In work that could lead to a non-addictive alternative to opioids, scientists used chemogenetics to quiet hyperactive neurons that cause chronic pain in both mouse and cultured human neurons. Using a viral vector, they delivered PSAM4-GlyR—a fully humanized protein that consists of a chloride channel that can be activated by varenicline, a drug that is already approved.
The work was published in Science this week (Oct.4). The lead author is Jimena Perez-Sanchez, PhD, Nuffield Department of Clinical Neurosciences, University of Oxford. The senior author is David L. Bennett, MD, PhD, also of that department at Nuffield.
Hyperexcitability in sensory neurons is known to underlie many of the maladaptive changes associated with persistent pain. Most drugs currently used for the treatment of pain bind to receptors that are widely expressed in the peripheral and central nervous systems, and frequently associated with adverse effects.
Chronic pain affects around one in five adults in Europe alone. Opioids are still the most effective drugs available for pain relief, but they come with serious side effects such as tolerance, addiction, and a risk of overdose.
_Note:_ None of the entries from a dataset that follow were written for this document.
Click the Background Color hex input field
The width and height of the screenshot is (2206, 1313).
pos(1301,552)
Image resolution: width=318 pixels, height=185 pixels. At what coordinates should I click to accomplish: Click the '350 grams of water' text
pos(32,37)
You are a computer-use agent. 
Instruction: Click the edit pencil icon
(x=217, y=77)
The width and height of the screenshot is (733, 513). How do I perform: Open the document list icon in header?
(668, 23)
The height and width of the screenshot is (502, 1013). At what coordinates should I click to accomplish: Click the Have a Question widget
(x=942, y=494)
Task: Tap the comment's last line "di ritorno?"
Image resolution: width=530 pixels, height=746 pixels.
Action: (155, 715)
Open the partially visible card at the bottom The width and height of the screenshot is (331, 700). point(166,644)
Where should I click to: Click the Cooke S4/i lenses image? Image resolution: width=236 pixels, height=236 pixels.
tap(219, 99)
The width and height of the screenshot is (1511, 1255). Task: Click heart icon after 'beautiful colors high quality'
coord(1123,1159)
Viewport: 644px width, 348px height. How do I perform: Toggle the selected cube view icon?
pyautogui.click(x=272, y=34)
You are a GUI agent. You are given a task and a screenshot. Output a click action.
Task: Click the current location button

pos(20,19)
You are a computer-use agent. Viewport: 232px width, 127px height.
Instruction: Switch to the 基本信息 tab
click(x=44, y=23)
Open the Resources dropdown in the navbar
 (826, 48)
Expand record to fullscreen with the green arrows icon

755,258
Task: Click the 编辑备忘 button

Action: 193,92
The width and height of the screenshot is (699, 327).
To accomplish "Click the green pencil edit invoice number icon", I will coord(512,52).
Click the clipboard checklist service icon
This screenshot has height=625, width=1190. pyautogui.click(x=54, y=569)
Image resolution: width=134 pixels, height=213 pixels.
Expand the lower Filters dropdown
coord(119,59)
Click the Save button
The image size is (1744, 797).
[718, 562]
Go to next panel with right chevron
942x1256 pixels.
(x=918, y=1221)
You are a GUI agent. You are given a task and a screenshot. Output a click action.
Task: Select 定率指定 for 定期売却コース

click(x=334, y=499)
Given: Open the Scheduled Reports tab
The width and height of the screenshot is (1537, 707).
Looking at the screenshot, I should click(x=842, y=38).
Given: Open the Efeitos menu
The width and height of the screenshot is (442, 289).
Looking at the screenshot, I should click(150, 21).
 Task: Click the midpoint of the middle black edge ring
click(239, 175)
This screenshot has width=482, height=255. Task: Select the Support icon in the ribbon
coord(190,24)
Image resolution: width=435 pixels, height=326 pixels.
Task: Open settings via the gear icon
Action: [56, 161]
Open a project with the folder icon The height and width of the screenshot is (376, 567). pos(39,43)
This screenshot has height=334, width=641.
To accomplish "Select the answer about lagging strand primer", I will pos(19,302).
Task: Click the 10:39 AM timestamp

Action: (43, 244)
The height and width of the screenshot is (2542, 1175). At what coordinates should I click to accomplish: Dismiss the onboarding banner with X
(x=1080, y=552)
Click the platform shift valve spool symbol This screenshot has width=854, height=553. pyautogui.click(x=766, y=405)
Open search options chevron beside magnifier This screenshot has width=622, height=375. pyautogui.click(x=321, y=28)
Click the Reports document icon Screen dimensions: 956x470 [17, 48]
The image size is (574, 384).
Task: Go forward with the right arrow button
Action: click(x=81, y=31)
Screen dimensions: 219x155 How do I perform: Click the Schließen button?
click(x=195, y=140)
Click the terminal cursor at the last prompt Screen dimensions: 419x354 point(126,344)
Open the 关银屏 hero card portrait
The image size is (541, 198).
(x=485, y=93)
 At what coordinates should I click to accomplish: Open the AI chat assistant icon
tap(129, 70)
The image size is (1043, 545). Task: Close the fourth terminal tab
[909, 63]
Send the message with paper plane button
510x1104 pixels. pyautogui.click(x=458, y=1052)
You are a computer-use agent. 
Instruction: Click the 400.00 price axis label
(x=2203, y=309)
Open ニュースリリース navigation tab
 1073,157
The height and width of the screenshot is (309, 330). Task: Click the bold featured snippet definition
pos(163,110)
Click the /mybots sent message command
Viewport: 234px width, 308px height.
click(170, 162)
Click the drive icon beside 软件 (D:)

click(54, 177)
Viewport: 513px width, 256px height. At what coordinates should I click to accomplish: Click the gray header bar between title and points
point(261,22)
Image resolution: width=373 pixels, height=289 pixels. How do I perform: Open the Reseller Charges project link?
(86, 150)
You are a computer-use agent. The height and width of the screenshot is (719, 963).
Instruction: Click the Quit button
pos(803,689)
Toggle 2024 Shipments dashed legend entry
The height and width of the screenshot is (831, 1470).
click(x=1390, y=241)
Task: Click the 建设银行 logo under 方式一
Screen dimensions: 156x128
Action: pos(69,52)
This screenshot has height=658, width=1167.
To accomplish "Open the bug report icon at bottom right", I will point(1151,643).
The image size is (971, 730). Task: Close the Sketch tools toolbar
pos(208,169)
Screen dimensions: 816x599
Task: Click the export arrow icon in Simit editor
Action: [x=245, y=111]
Through chemogenetics, scientists can deliver engineered ligand-sensitive molecules to certain cells and then analyze the cells’ response to specific small molecules. Chemogenetics has shown promise as a means to suppress hyperexcitability in neurons, yet it is challenging to create such systems suitable for human applications.
“I think the challenge is delivering the chemogenetic receptor to humans.” Bennett told Inside Precision Medicine. “Gene therapy using viruses are available but to deliver to humans we would need to find the optimum route of delivery. It needs to be a fully human protein to prevent am Immune response.”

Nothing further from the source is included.